-- WORK INSTRUCTIONS --
Return, word for word, the line containing "Politique d'annulation (116, 2524)" and every line after it through the last line of the records below.

Records from a dataset:
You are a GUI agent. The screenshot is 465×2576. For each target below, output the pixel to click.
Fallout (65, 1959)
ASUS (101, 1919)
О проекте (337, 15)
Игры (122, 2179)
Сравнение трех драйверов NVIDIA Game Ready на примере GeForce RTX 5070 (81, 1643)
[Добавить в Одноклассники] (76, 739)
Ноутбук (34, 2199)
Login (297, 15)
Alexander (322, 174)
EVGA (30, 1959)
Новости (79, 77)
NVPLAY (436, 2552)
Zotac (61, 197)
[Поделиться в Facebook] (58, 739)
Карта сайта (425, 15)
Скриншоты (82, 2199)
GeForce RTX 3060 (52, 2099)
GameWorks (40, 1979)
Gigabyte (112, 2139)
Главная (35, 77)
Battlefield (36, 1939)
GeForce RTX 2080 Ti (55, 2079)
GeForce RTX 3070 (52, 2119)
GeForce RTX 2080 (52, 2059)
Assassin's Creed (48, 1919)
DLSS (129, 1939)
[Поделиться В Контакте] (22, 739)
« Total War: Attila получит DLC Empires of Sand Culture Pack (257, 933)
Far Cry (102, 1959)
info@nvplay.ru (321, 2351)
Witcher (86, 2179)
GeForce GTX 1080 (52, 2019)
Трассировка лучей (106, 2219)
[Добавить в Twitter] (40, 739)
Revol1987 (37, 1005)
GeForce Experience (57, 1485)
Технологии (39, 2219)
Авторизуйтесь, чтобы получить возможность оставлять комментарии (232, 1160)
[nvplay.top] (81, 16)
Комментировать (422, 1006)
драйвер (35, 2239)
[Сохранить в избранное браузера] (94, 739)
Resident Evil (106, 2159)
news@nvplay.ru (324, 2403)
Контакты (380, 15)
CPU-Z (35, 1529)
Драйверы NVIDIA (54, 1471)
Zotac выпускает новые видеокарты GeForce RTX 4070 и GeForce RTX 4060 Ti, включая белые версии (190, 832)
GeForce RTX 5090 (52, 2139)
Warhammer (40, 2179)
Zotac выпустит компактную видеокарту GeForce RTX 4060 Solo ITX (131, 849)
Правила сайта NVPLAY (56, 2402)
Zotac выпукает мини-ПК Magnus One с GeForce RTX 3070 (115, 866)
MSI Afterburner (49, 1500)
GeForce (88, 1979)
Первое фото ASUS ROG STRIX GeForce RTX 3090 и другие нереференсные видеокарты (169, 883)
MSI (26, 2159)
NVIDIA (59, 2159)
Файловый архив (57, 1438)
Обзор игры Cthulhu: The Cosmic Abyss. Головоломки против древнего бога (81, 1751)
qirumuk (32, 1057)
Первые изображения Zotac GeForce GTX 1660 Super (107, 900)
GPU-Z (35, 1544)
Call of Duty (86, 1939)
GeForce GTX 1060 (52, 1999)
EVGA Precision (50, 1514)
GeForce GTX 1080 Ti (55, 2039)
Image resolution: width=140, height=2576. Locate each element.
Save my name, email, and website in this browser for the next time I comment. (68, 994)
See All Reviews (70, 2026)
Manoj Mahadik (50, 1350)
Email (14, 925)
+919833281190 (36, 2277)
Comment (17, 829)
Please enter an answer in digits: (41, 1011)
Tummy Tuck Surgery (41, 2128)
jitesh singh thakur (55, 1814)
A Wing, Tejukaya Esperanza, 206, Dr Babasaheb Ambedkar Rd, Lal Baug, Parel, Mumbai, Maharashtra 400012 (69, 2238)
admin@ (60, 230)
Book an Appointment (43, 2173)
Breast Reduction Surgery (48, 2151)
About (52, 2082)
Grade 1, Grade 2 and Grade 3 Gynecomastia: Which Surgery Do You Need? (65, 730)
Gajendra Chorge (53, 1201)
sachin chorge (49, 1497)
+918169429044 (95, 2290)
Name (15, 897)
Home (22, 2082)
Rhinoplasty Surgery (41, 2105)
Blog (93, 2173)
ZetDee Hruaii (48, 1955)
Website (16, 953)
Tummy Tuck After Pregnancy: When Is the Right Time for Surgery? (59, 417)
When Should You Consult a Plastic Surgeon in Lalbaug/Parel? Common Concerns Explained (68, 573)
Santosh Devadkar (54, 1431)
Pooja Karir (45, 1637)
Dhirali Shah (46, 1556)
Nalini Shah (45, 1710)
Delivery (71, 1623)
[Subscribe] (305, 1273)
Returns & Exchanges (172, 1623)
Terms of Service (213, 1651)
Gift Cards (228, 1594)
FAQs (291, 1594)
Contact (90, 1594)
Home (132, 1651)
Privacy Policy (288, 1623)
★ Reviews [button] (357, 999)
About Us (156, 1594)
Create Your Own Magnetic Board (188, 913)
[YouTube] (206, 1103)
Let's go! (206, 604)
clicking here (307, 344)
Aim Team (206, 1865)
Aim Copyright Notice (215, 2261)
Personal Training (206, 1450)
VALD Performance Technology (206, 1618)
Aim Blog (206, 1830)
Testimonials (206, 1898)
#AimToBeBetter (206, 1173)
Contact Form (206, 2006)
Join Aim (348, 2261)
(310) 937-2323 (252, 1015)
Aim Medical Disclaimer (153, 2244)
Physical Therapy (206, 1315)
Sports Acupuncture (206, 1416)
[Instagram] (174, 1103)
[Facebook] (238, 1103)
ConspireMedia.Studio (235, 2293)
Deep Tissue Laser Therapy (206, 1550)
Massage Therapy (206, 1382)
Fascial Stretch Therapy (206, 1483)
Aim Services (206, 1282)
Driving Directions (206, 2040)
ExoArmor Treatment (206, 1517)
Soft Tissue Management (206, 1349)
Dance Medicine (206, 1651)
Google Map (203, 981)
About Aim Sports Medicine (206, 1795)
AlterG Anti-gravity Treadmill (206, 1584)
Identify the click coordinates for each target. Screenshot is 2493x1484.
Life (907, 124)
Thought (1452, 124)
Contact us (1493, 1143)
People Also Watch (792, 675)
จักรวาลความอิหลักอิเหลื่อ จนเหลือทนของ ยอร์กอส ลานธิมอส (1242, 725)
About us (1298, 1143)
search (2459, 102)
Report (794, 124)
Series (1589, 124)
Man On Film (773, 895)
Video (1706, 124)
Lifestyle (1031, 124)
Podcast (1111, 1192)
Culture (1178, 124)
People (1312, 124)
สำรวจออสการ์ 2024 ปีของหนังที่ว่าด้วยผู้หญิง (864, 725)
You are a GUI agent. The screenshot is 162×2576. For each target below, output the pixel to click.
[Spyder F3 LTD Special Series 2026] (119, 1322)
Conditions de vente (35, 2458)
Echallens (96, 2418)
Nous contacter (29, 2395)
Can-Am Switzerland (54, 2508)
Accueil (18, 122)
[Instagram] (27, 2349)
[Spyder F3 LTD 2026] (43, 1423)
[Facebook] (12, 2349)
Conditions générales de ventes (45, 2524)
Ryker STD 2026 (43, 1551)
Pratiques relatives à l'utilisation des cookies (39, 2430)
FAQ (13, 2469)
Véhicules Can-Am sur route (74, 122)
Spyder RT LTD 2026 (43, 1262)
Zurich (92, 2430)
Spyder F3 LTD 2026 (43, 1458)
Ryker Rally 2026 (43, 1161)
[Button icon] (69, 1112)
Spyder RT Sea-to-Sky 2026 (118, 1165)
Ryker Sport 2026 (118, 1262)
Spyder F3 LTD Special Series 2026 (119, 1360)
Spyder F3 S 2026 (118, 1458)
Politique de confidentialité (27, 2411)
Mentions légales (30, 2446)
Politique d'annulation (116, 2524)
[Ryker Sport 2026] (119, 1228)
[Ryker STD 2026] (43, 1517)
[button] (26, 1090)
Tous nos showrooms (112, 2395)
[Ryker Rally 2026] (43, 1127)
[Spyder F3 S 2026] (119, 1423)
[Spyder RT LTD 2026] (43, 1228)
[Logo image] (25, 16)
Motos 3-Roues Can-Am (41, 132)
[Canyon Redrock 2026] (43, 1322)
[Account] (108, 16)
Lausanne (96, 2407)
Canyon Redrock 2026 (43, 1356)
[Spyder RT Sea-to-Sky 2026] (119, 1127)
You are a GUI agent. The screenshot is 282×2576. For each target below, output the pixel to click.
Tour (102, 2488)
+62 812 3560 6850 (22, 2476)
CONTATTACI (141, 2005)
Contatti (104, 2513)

-- PROBLEM SOLUTION --
Politique d'annulation (116, 2524)
[Ryker Sport 2026] (119, 1228)
[Ryker STD 2026] (43, 1517)
[button] (26, 1090)
Tous nos showrooms (112, 2395)
[Ryker Rally 2026] (43, 1127)
[Spyder F3 S 2026] (119, 1423)
[Spyder RT LTD 2026] (43, 1228)
[Logo image] (25, 16)
Motos 3-Roues Can-Am (41, 132)
[Canyon Redrock 2026] (43, 1322)
[Account] (108, 16)
Lausanne (96, 2407)
Canyon Redrock 2026 (43, 1356)
[Spyder RT Sea-to-Sky 2026] (119, 1127)
You are a GUI agent. The screenshot is 282×2576. For each target below, output the pixel to click.
Tour (102, 2488)
+62 812 3560 6850 (22, 2476)
CONTATTACI (141, 2005)
Contatti (104, 2513)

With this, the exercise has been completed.